Esta teoria foi vigorosamente contestada por Alberto Xavier no livro “Tipicidade da tributação, simulação e norma antielisiva”. Este autor sustenta que a tributação por exigência constitucional há de se fundar em fato gerador típico previsto em lei, nunca em considerações principiológicas. O princípio da capacidade contributiva, embora constitua axiologicamente o fundamento da atividade impositiva, revela-se juridicamente como um comando constitucional de imposição legislativa, vale dizer, consubstancia um mandamento dirigido ao legislador para que este eleja os fatos econômicos manifestadores de riqueza e os qualifique legalmente como fatos geradores tributários. Fora do campo eleito pelo legislador, pode o contribuinte livremente praticar os atos negociais que entender cabíveis, desde que não simulados, podendo livremente buscar a menor imposição fiscal.

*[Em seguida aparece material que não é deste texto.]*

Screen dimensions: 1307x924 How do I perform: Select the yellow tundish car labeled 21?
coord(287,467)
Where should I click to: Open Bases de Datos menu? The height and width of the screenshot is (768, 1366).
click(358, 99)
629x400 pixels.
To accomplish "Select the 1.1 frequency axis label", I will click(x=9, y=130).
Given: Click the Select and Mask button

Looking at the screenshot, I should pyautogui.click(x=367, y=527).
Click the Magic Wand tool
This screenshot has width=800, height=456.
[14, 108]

Parece-me que o tema dos limites do planejamento tributário envolve substancialmente um debate acerca da liberdade. O princípio da legalidade tributária – que entre outros significados, garante os agentes econômicos a serem tributados somente pelos atos estrita, clara e exaustivamente previstos em lei como geradores do dever tributário – sempre representou um cláusula de proteção do indivíduo contra o Estado. As ingerências do Estado sobre as liberdades individuais (sejam elas de conteúdo patrimonial ou não) somente são legítimas quando autorizadas prévia e exaustivamente em lei.

As teorias de desconsideração pelas autoridades administrativas da forma dos negócios jurídicos licitamente praticados, sem vício de simulação, acabam por menoscabar toda a simbologia  da legalidade tributária, construída historicamente a duras penas, na medida em que confere cláusula aberta ao Poder Público para validamente atuar desconsiderando “a posteriori” atos praticados em legítimo exercício da autonomia da vontade. A legalidade, como fórmula protetiva de um determinado espaço de liberdade individual, é substituída por norma de competência aberta, em descompasso com todos os princípios fundantes do Estado Democrático de Direito. A objetividade da lei é substituída pelo subjetivismo da autoridade administrativa.

Talvez por estar consciente do perigo representado pelo reconhecimento daquela competência administrativa, o Poder Público ainda não editou a lei prevendo os procedimentos necessários ao exercício da mesma. De todo modo, o tema da liberdade de planejamento tributário permite que façamos uma reflexão acerca das dimensões que o Poder pode assumir no mundo contemporâneo e do papel das liberdades individuais neste contexto.